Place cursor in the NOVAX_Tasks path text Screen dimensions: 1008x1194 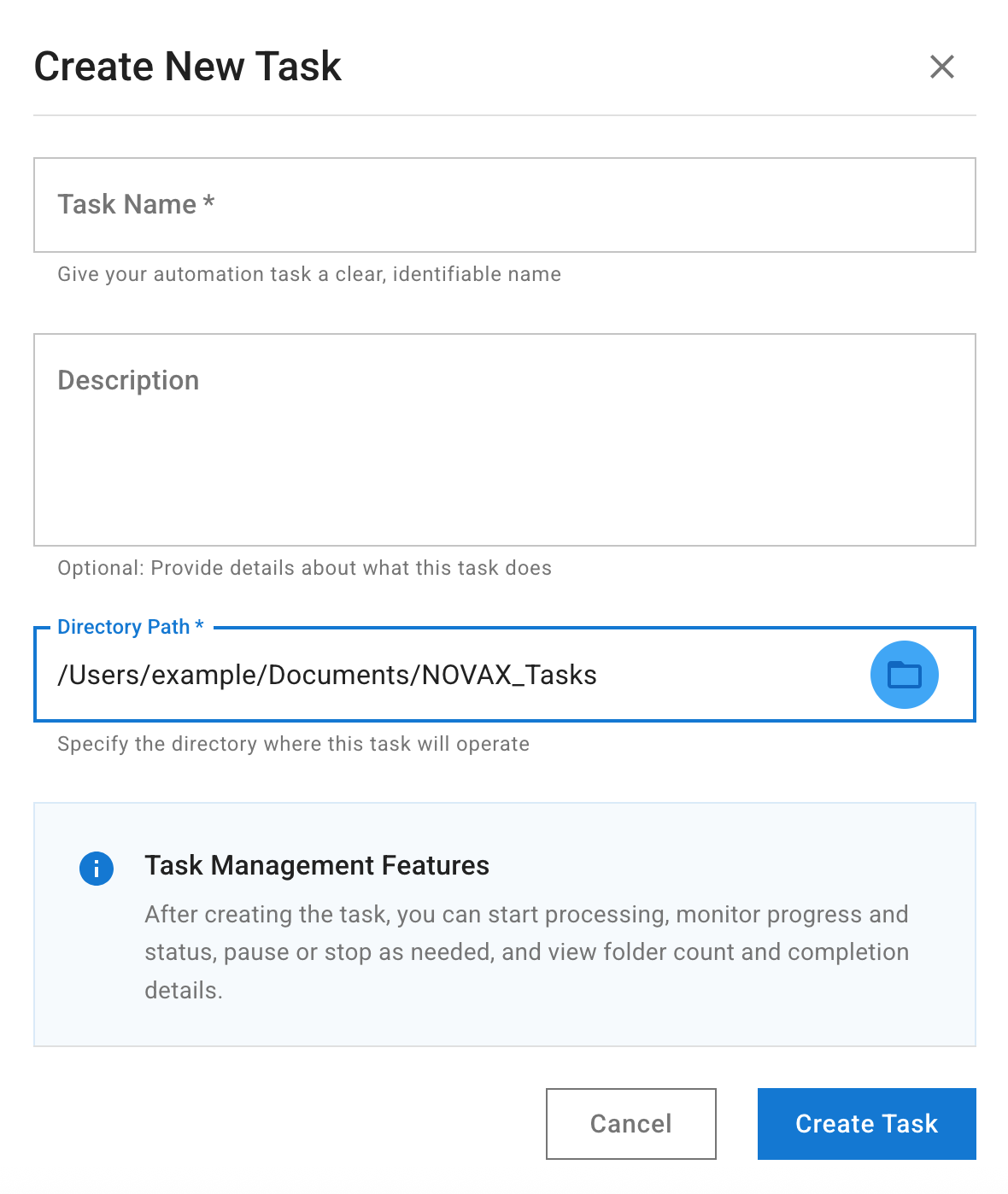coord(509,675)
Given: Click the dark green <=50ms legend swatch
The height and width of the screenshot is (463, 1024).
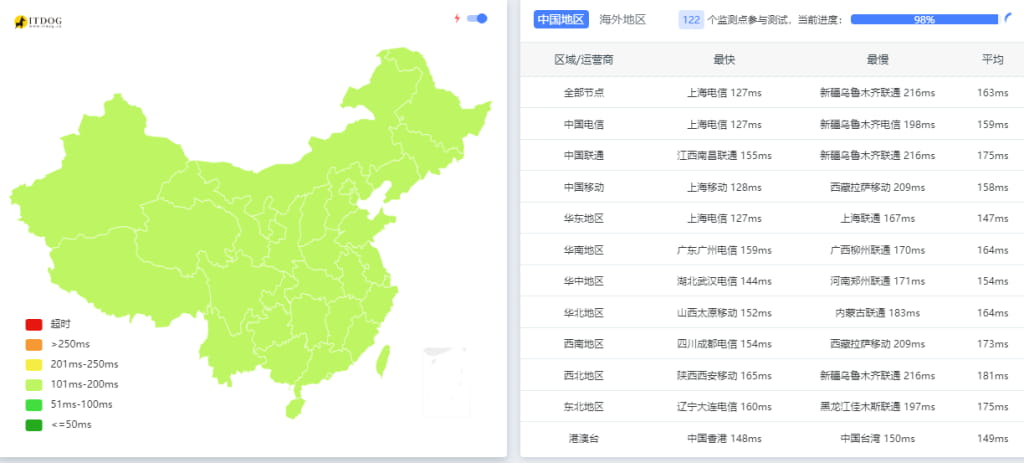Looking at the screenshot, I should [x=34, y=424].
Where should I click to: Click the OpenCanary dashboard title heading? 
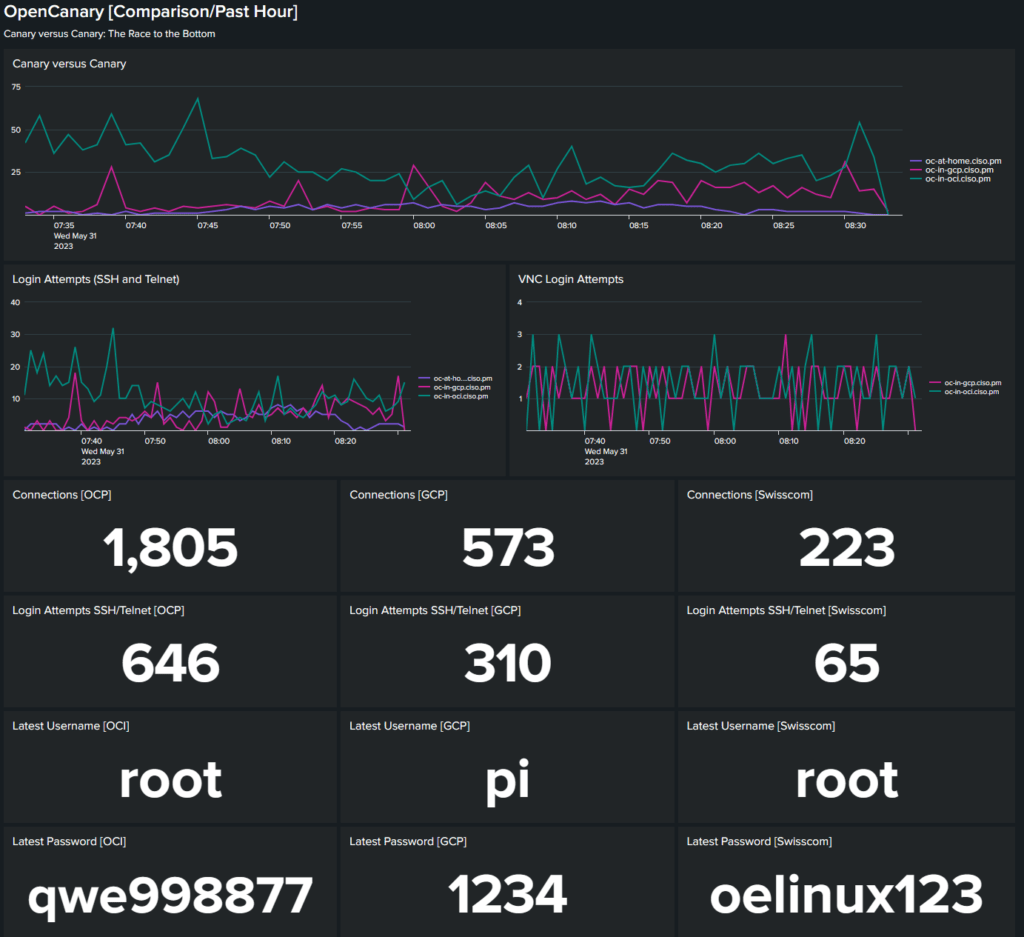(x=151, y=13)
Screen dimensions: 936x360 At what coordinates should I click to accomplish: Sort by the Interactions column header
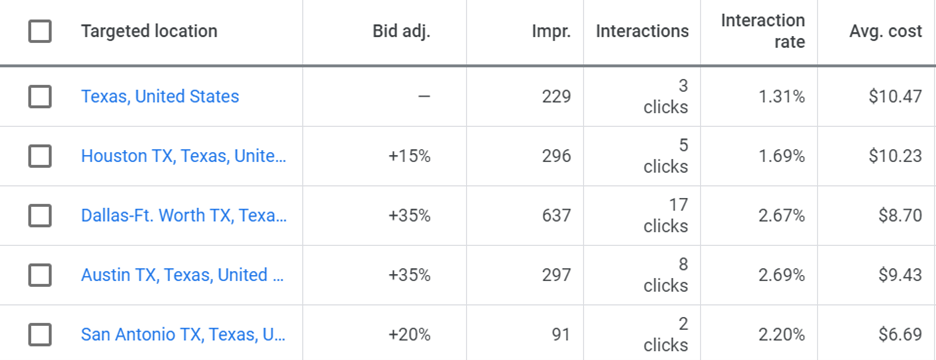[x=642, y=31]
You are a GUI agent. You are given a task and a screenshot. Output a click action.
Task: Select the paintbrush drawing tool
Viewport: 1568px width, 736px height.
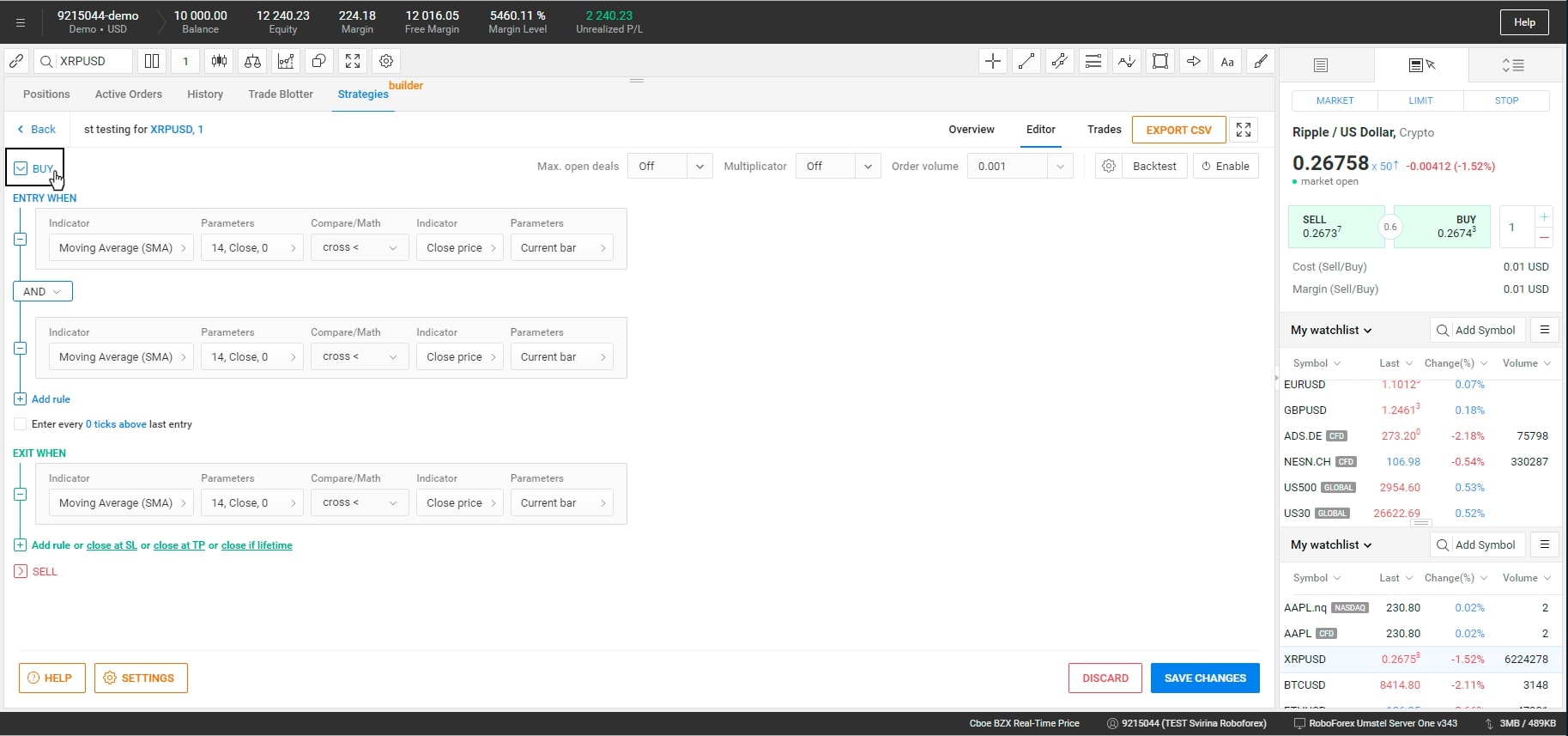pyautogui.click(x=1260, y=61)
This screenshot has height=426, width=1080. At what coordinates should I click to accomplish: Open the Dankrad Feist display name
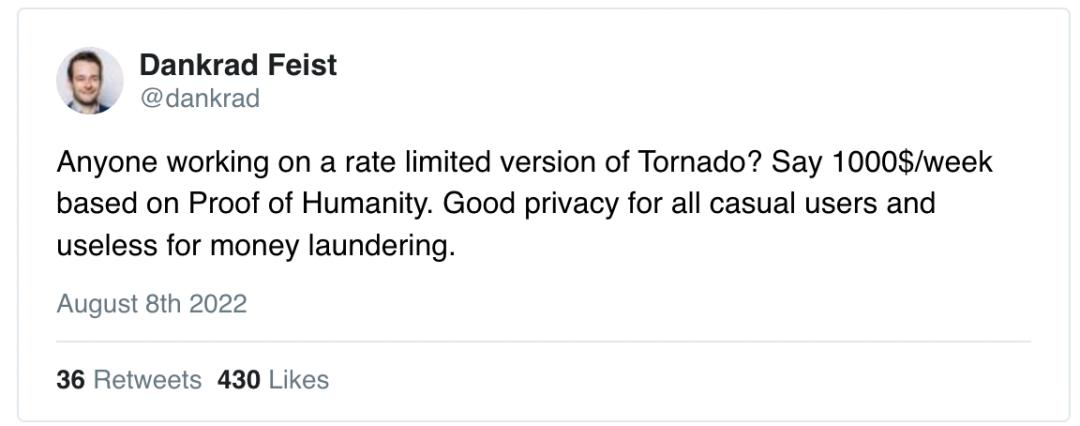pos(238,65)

──────────

### Task:
The lines from the one containing "Given: Click the" to the final line of the material, both ends included, should be retyped exactly and alone, with no pictures.

### Written solution:
Given: Click the dark green <=50ms legend swatch
The height and width of the screenshot is (463, 1024).
Looking at the screenshot, I should [x=34, y=424].
Where should I click to: Click the OpenCanary dashboard title heading? 
(x=151, y=13)
Screen dimensions: 936x360 At what coordinates should I click to accomplish: Sort by the Interactions column header
[x=642, y=31]
You are a GUI agent. You are given a task and a screenshot. Output a click action.
Task: Select the paintbrush drawing tool
Viewport: 1568px width, 736px height.
pyautogui.click(x=1260, y=61)
This screenshot has height=426, width=1080. At what coordinates should I click to accomplish: Open the Dankrad Feist display name
pos(238,65)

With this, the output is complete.